Scoring Schemes
Alignments are scored using Smith Waterman alignment with a linear gap cost. A linear gap cost means that an insertion or deletion of length two costs twice as much as an insertion or deletion of length one. This corresponds to individual insertion and deletion events occurring independently, even if adjacent.
The parameters are:
Parameter | Option | Restrictions |
Match score | - | Always 1 |
Mismatch cost | `-x' | Between 1 and 3. Default is 2 |
Gap cost | `-g' | Between 1 and 3. Default is 34.1 |
An ambiguous nucleotide aligned to any other nucleotide including the same ambiguous type is treated as a mismatch.
It is the relative scores and costs that determine an alignment, so multiplying all the scores by a common factor would give the same alignment. Thus, having the match score fixed to one does not significantly reduce the flexibility in the scoring scheme since the other values can be adjusted.

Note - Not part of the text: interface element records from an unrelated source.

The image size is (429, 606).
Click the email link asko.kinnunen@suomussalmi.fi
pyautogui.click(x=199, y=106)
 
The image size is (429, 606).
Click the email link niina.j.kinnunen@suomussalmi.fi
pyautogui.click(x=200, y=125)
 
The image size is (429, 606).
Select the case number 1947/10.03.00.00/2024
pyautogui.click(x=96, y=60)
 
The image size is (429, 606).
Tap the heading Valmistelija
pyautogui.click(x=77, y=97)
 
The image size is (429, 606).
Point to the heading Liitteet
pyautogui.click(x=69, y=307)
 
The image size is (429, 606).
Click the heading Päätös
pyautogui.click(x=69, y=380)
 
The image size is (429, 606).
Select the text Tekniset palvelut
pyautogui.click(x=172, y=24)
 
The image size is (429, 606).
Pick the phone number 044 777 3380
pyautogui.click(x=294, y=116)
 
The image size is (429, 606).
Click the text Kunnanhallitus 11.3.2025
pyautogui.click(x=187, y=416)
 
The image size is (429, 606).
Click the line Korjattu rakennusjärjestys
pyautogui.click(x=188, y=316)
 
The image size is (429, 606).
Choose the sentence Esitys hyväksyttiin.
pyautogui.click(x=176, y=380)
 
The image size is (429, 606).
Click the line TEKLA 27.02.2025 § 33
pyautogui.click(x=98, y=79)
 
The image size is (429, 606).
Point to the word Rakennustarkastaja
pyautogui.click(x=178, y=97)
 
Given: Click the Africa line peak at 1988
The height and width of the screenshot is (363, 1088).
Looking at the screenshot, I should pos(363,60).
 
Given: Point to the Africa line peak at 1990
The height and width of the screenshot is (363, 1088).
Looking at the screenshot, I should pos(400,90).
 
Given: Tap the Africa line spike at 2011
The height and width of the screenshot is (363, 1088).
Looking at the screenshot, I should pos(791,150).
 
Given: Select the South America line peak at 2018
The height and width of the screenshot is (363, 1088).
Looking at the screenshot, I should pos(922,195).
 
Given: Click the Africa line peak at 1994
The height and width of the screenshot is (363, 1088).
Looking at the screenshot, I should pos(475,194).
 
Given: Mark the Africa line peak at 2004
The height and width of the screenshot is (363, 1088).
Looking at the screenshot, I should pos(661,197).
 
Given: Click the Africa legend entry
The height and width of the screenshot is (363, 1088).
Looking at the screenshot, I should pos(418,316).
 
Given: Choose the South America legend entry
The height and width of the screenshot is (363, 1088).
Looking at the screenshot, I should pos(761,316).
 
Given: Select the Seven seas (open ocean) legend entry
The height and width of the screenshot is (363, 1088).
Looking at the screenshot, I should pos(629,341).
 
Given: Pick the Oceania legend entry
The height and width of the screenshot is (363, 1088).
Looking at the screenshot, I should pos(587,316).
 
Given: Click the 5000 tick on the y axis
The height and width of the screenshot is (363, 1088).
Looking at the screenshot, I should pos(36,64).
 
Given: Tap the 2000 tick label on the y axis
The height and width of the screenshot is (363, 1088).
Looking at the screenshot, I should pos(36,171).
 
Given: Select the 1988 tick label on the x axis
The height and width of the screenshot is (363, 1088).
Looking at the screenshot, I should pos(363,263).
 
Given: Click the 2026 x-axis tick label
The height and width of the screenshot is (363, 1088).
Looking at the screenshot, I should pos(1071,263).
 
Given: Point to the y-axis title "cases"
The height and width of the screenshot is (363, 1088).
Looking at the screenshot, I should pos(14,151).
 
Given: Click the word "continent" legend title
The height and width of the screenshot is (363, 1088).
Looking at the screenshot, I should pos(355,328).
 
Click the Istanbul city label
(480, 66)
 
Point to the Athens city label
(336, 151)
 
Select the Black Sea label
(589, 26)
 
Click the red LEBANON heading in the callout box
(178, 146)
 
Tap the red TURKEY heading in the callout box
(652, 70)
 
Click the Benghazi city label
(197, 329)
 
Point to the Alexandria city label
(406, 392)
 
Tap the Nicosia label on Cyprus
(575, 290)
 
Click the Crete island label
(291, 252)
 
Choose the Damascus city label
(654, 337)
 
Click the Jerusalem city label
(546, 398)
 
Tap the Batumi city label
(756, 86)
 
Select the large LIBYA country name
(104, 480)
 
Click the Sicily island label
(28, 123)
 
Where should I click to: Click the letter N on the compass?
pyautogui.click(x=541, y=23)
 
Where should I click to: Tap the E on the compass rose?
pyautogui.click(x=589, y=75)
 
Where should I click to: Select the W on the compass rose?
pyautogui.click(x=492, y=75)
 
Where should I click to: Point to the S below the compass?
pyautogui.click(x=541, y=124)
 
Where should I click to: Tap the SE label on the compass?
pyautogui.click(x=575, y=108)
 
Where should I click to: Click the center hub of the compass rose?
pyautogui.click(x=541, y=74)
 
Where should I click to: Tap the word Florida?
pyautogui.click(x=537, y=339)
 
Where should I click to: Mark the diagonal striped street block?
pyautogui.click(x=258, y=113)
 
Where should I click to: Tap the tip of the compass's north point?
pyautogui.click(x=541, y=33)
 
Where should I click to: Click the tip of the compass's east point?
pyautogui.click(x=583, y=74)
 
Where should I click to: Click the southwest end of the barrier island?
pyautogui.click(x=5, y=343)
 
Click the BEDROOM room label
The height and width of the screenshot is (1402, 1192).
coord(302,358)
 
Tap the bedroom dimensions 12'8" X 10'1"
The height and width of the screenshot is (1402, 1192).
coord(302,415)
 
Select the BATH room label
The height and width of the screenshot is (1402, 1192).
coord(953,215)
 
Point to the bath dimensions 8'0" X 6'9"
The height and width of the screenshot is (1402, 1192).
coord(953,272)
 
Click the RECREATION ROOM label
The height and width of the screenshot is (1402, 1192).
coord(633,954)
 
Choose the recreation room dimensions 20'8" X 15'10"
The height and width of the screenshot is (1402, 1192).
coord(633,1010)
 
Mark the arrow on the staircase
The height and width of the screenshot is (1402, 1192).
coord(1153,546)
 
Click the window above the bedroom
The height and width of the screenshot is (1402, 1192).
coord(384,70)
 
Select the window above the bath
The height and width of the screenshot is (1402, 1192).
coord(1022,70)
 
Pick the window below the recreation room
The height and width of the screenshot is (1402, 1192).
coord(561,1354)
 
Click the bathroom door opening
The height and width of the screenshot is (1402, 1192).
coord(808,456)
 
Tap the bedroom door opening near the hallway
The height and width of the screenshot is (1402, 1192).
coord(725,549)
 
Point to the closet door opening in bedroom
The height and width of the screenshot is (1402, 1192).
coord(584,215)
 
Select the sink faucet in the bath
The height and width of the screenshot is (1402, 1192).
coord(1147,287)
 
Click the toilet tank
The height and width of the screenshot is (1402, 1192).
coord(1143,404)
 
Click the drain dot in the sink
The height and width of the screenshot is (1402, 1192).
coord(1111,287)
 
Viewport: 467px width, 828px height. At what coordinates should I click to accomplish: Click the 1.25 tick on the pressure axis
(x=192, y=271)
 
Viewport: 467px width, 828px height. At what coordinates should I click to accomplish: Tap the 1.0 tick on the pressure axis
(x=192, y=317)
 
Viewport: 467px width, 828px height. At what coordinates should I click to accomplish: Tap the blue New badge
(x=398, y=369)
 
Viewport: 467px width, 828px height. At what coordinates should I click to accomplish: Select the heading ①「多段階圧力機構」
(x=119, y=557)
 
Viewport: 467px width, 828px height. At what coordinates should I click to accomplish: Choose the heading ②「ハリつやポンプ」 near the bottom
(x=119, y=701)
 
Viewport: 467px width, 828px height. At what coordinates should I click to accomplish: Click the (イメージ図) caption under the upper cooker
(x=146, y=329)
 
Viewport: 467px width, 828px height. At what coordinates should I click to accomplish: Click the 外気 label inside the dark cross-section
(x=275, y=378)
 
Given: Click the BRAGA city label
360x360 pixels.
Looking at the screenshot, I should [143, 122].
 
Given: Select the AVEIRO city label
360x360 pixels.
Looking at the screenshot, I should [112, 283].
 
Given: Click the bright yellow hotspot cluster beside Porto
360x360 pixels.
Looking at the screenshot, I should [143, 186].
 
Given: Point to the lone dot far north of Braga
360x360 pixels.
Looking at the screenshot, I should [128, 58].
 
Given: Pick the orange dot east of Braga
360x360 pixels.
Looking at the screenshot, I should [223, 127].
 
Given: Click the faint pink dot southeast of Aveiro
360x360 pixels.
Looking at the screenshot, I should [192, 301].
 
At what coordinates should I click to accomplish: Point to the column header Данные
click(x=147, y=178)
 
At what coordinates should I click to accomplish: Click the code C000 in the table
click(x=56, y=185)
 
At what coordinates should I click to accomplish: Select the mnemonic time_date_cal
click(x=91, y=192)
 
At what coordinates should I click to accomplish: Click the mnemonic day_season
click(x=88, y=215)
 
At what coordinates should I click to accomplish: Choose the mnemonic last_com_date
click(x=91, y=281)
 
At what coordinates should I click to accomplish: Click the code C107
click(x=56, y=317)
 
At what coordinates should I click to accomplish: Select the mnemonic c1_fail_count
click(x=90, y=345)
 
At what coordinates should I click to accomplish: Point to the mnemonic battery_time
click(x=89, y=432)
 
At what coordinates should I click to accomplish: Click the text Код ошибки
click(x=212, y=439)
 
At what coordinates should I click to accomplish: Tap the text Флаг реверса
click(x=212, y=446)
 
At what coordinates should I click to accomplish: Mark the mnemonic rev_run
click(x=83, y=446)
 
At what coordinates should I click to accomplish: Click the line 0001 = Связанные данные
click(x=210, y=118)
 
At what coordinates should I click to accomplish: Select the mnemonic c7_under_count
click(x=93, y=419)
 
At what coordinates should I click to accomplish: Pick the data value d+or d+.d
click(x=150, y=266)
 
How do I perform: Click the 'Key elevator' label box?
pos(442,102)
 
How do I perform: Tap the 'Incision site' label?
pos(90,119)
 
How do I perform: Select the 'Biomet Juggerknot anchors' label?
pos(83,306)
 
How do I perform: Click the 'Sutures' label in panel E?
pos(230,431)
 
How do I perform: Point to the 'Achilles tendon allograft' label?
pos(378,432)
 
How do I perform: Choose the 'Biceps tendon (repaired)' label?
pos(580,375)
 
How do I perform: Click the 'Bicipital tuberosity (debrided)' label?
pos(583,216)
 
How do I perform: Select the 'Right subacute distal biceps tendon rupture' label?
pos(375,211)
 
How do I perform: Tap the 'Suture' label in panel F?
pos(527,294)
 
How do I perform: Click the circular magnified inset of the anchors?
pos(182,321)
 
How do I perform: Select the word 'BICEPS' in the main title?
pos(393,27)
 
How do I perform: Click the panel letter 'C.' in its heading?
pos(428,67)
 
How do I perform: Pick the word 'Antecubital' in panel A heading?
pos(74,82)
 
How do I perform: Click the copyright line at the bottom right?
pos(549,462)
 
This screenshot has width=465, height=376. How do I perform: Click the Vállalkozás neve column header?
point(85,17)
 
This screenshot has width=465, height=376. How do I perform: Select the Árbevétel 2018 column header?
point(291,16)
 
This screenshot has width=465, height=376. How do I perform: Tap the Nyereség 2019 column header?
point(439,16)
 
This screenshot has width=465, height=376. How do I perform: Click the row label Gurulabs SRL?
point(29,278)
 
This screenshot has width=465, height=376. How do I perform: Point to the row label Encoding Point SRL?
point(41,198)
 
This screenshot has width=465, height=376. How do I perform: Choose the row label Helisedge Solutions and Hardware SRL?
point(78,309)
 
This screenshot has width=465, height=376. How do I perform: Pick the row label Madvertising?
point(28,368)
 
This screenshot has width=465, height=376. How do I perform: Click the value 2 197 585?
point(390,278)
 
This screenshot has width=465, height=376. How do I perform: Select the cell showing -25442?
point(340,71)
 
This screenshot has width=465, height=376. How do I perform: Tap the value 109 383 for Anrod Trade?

The restricted values in the scoring scheme allows more efficient algorithms to be used, which can have a large impact on the time required when large data sets are being considered.
Footnotes
- ... 34.1
- Note that if the gap is set at 1 and the mismatch is set at 2, then the algorithm will insert a gap in the reference sequence and then another gap in the reference target to avoid a mismatch.